= Instrução dada 1 =
Quais são todos os países mencionados no relato?
= Instrução dada 2 =
Pode reescrever a parte do relato que começa com as palavras "De repente, sumiu" e termina com "esse negócio aí.", trocando "computador" por "celular"?

= Trecho =

Quando cheguei na Ucrânia, comecei uma vida “complicada um pouco”. Para conseguir um visto lá, eu tinha que entrar para uma universidade. Aí, consegui dar um jeito de colocar meu nome na universidade para conseguir o visto. Consegui o visto e não tinha lugar para ficar. Consegui trabalhar de tudo, eu fui garçom, fui lixeiro, o que você quiser fiz, carregador… eu carregava as coisas.

De repente, sumiu minha namorada. Aí, fiquei atrás dela ligando. Eu não consegui ligar para o pai dela, nem para a mãe dela, porque era um amor proibido. Coisa mais linda do mundo!

Estava com meu amigo do meu lado, mexendo no computador e, enfim, apareceu uma foto. Falei: — Ué, o que está fazendo a foto dessa menina com você?

- Não sei, estava aqui vendo as novidades sobre a Síria e apareceu uma menina morta aqui.

Falei: — Passa para mim esse negócio aí.

Aí, vi que, infelizmente, era minha namorada, que levou não sei quantos tiros, foi estuprada. Foi muito difícil devolver o corpo dela.

Depois, comecei a perder muitos amigos, perdi mais de 20 pessoas mais ou menos, mas nunca perdi a fé, sabe? Sofremos preconceito pesado na Ucrânia. Religioso, tá? Uma coisa assim. Lá foi bem pesado para mim. A gente ficava com várias pessoas, que trocavam mapas para fugir. Parecia um filme de terror. Uma loucura! “ Vamos ter que sair daqui, vale essa fronteira tá. Essa fronteira tá ruim, essa fronteira não dá”. Estava todo mundo indo para a Suécia e para a Alemanha. A maioria dos sírios ou quem estava querendo sair de lá.

De repente, estava dormindo e acordei, surgiu o Brasil do nada. Do nada, na minha cabeça. Aí, liguei para a minha mãe. Falei:- Mãe, Brasil.

- O que que tem o Brasil?

- Tem um primo no Brasil?

Dados coletados
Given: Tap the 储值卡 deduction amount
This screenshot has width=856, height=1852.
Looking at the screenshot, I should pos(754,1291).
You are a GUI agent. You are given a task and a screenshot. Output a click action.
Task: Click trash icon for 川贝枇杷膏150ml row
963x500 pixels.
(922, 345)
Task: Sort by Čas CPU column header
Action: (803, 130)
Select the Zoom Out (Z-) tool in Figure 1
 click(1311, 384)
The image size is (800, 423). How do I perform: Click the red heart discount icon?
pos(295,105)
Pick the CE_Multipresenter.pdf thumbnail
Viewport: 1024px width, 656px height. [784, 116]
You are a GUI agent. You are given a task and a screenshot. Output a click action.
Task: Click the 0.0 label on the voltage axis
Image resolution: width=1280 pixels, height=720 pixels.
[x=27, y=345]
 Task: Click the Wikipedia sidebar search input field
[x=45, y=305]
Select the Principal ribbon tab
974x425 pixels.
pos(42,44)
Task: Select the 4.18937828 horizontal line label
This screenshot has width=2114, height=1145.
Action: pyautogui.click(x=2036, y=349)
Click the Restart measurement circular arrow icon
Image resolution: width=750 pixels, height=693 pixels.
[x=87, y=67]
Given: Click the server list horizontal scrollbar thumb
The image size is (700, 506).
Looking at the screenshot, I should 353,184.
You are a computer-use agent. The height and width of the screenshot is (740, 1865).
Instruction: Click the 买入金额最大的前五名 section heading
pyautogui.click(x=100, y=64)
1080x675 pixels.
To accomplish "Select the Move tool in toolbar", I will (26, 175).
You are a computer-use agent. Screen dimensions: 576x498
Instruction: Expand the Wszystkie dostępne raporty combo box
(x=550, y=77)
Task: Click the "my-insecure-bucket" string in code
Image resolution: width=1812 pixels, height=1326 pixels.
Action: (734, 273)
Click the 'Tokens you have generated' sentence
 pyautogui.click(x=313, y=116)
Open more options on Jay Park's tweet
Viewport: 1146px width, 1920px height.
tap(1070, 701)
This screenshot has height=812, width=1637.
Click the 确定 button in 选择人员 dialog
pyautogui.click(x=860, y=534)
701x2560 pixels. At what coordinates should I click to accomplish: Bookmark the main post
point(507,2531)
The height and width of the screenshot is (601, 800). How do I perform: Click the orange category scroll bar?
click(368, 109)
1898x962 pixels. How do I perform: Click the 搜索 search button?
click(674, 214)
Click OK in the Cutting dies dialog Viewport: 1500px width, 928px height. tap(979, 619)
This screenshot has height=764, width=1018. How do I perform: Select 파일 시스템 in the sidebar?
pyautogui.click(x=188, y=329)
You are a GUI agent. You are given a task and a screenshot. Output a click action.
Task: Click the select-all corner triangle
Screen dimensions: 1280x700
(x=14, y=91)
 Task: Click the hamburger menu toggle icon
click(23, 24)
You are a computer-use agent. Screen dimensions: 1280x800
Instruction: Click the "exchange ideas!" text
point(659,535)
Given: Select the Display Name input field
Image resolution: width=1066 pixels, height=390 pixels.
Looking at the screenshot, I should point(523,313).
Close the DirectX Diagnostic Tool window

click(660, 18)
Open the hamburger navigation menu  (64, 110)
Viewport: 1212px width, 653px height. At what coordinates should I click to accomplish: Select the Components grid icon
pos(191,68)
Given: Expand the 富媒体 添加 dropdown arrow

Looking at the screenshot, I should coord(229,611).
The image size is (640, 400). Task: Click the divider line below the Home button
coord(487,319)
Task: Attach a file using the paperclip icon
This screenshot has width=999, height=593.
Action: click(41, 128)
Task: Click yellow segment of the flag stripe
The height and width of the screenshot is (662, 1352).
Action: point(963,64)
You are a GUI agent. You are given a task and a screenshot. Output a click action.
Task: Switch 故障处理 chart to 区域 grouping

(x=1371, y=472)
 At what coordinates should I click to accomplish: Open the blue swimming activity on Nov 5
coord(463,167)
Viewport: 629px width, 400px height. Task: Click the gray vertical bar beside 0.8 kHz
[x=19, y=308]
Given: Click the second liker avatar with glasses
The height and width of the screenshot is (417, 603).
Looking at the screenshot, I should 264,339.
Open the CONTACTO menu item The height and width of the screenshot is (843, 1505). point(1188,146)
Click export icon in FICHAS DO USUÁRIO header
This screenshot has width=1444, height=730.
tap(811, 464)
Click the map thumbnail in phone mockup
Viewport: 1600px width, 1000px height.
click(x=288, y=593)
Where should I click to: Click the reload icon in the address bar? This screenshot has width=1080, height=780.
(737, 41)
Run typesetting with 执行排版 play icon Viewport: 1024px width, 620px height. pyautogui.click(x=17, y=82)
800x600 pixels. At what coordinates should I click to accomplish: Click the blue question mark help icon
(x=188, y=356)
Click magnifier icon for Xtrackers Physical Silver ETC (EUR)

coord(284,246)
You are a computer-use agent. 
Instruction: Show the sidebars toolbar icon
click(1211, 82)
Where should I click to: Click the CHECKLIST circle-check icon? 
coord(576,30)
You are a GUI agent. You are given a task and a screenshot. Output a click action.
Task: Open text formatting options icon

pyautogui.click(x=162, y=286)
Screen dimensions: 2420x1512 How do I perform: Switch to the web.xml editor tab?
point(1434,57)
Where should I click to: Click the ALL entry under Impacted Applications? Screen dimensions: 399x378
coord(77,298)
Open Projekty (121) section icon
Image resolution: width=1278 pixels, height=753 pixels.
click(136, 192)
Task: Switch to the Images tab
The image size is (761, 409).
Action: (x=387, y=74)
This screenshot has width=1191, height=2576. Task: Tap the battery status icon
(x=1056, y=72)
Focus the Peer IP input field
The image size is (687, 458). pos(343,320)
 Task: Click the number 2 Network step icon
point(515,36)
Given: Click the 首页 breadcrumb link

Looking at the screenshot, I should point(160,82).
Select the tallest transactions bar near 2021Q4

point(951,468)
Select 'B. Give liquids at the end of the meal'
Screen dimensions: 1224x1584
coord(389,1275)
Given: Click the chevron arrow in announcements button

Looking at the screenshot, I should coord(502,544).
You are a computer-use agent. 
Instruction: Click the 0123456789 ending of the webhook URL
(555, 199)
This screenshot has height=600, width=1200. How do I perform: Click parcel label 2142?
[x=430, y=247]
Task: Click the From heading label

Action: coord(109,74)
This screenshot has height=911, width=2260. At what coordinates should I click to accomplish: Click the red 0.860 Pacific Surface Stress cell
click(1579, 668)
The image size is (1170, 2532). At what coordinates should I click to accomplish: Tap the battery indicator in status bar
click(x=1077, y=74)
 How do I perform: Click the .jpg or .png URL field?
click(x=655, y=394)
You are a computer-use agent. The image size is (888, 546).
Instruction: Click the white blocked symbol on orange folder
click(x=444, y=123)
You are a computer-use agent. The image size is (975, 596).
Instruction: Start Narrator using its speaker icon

= Resposta esperada 1 =
Ucrânia, Síria, Suécia, Alemanha e Brasil.

= Resposta esperada 2 =
De repente, sumiu minha namorada. Aí, fiquei atrás dela ligando. Eu não consegui ligar para o pai dela, nem para a mãe dela, porque era um amor proibido. Coisa mais linda do mundo!

Estava com meu amigo do meu lado, mexendo no celular e, enfim, apareceu uma foto. Falei: — Ué, o que está fazendo a foto dessa menina com você?

- Não sei, estava aqui vendo as novidades sobre a Síria e apareceu uma menina morta aqui.

Falei: — Passa para mim esse negócio aí.